Reynolds signed a proclamation requiring Iowans over the age of 2 to wear masks in indoor public spaces starting Tuesday.
“No one wants to do this. I don’t want to do this,” Reynolds, a Republican, said at a news conference Monday.
“If Iowans don’t buy into this, we’ll lose,” she said. “Businesses will close once again, more schools will be forced to go online, and our health care system will fail.”
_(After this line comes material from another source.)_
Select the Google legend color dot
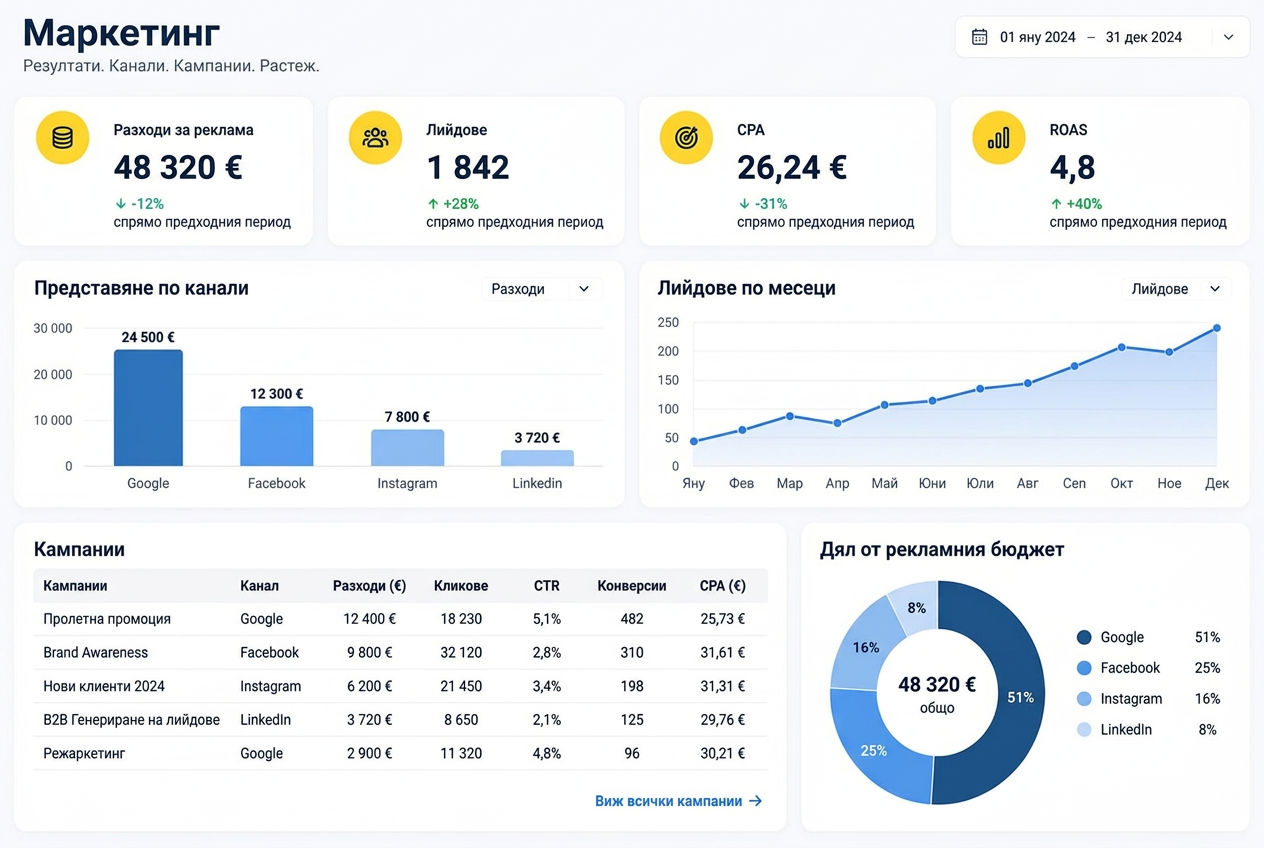 (1084, 638)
Last week, Iowa hit a record-high of 5,500 confirmed COVID-19 cases in a single day. As The New York Times reports, Republican governors in a number of states are being forced to acknowledge reality:
For months, Republican governors resisted calls for mask mandates. But as they have watched hospitals in their states stretched to the breaking point in recent weeks — driving home the reality of the dangers posed by a virus allowed to spread unchecked — that is starting to change.
In Utah last week, Gary Herbert, the Republican governor, issued a mask mandate “until further notice” as hospitals across the state were nearing or at full capacity.
Gov. Doug Burgum of North Dakota ordered residents of the state on Friday to wear masks indoors and outdoors if they could not socially distance. North Dakota has the country’s highest rates of new daily cases and deaths per person, according to a New York Times database.
In West Virginia, Gov. Jim Justice ordered on Saturday that residents must wear masks in indoor public settings.
New COVID-related restrictions are happening across the country — including in conservative bastions like Colorado’s Mesa County. Colorado is expected to add a new level to its COVID-19 meter in an announcement today.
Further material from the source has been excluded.